→ **Texto de leitura**
◆ ◆ ◆ ◆
No café da manhã é servido um pão (de hot-dog) com manteiga e café com leite de soja (mais dor de barriga em todo mundo). Depois, dez horas passadas na rua. Essa é a rotina. Do jeito que funcionam, esses albergues não contribuem para nada. Dali, a maioria sai e passa o dia bebendo e se drogando até a hora de voltar. Poucos trabalham ou fazem bicos. Estão todos abaixo da linha da pobreza. Dificilmente conseguem se reintegrar à sociedade.
Chá com política – Quem mora em albergue ou pelas ruas da cidade conhece muito bem o que é uma "boca de rango". É aquele lugar que oferece comida de graça aos pobres. Em São Paulo existem várias delas e uma das mais conhecidas, e bastante freqüentada, é a do "chá do padre". De segunda a sexta-feira, as 14h, a igreja de São Francisco, com entrada pela rua Riachuelo, oferece chá com dois pãezinhos com manteiga. O salão fica lotado e é nessa hora que os religiosos aproveitam para fazer suas pregações políticas, incitando os moradores de rua e albergados a se organizarem em movimentos políticos para reivindicar seus direitos junto ao governo. Até um terceiro mandato do Lula já foi questionado lá.
◆ ◆ ◆ ◆
→ **Enunciado 1**
Quais alimentos e bebidas são mencionados no texto sobre albergues e moradores de rua? Relacione todos eles.
→ **Enunciado 2**
Retome o texto sobre albergues e moradores de rua e dê continuidade a ele a partir da última frase.
◆ ◆ ◆ ◆
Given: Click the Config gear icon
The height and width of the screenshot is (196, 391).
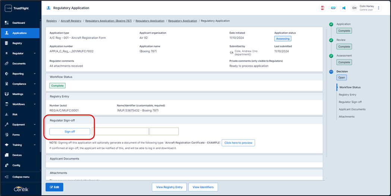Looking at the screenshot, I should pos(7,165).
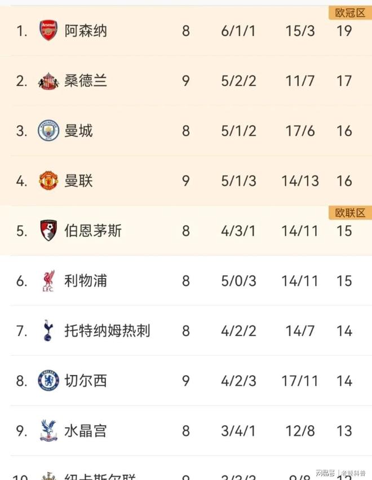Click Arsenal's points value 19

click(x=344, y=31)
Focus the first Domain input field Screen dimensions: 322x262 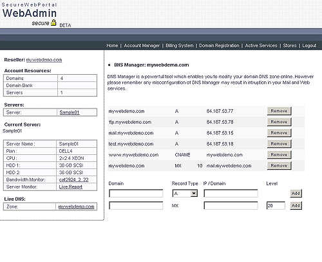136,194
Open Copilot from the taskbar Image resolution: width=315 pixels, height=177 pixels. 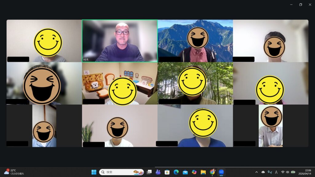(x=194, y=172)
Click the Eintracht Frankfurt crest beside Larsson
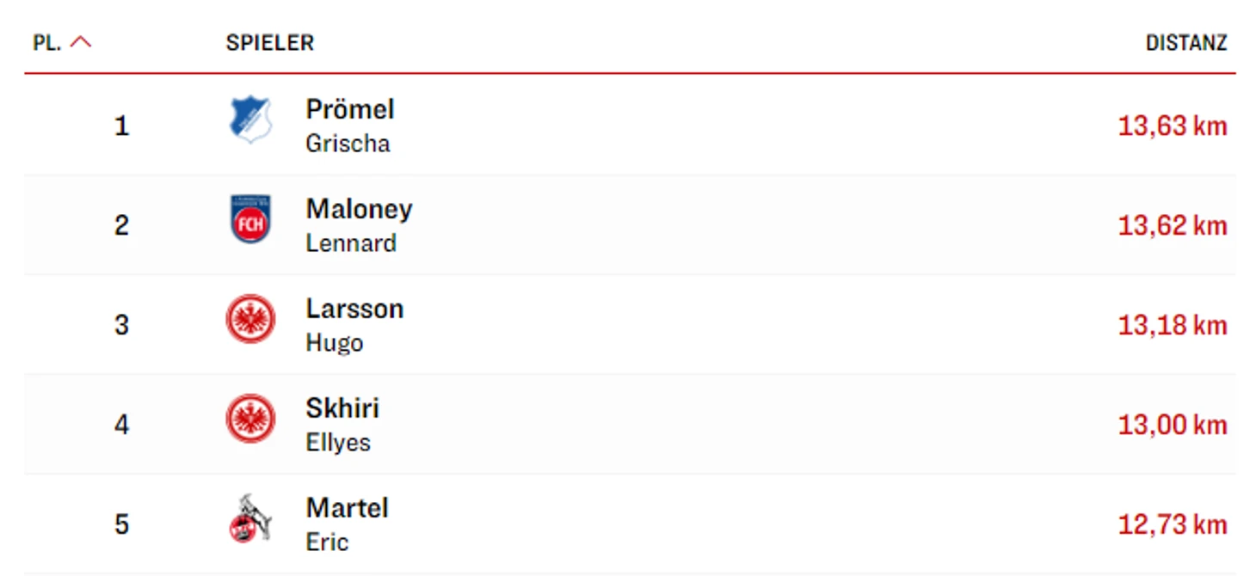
◆ ◆ ◆ ◆
→ **Resultado do exercício 1**
Pão de hot-dog, manteiga, café com leite de soja, chá e pãezinhos.

→ **Resultado do exercício 2**
Quando não é no chá, essa doutrinação política é feita nos albergues, por meio das assistentes sociais. Mas os albergados são avessos a esses movimentos. As assistentes sociais também convocaram todo mundo para protestar no dia 1º de Maio, a pedido da Igreja. Disseram que era importante a presença dos albergados nessas manifestações. A Igreja mandou confeccionar vários cartazes e distribuíram farto material para que fossem feitas faixas e cartazes. Todos deveriam estar reunidos na praça da Sé. Mas ninguém deu a menor importância a isso.
A Prefeitura, por sua vez, faz propaganda enganosa, espalhando pelas principais praças da cidade peruas Kombi azuladas, com os dizeres "São Paulo Protege". Existem cerca de 13 mil moradores de rua em São Paulo, mas só a metade deles mora em albergue. Essas peruas só recolhem as pessoas da rua no final da tarde. E nem sempre existem vagas nos albergues. Cheguei a ver gente entrando às 2h da manhã para sair logo depois, às 5 horas."